Briton arrested over deadly Bangladesh cafe siege

Published August 5, 2016
Dhaka: Bangladesh police escort former North South University teacher, Hasnat Karim (centre left) and Canadian university student, Tahmid Hasib (centre right) towards the court as suspects in the Holey Artisan Bakery terror attack.—AFP
Dhaka: Bangladesh police escort former North South University teacher, Hasnat Karim (centre left) and Canadian university student, Tahmid Hasib (centre right) towards the court as suspects in the Holey Artisan Bakery terror attack.—AFP

DHAKA: A British national and a student at a Canadian university who were dining at a Bangladeshi cafe when it was besieged by militants last month have been arrested on suspicion of involvement in the attack.

Police said Hasnat Karim, a British citizen of Bangladesh origin, and Tahmid Khan, a University of Toronto student, were arrested late on Wednesday in connection with last month’s siege in Dhaka when 20 hostages were murdered.

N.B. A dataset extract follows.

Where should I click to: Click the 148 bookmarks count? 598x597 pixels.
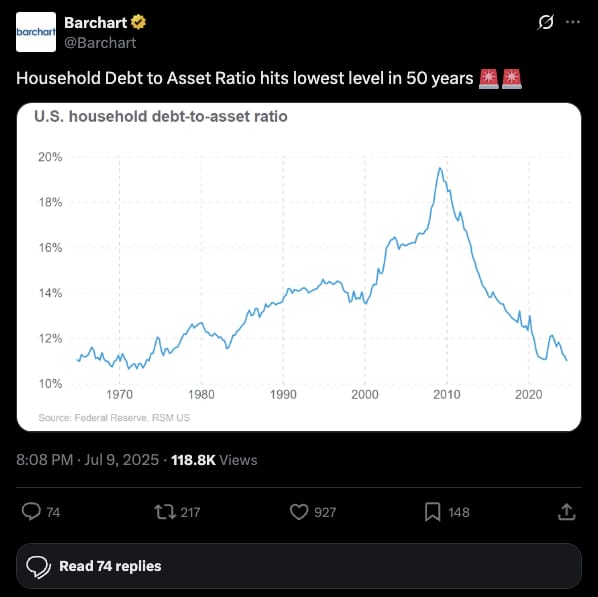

“We can confirm they were arrested under Section 54 of CrPC (criminal procedure),” police spokesman A. K. M Shahidur Rahman said on Thursday, referring to a law under which police can detain someone on suspicion of any crime. A court later remanded both men in custody for eight days, deputy commissioner of Dhaka police Aminur Rahman said.

Karim and Khan were both inside the Holey Artisan Bakery when gunmen raided the cafe on the night of July 1, taking a group of mainly Western diners hostage and then killing 20 of them, along with two policemen.

But neither have been seen in public since the end of the siege when commandos stormed the cafe in the capital’s upmarket Gulshan neighbourhood on the morning of July 2.

The men’s families have said they were being held by security forces even though there was no evidence to link them to the attackers.

Police had denied the men were in their custody before announcing the arrest on Thursday.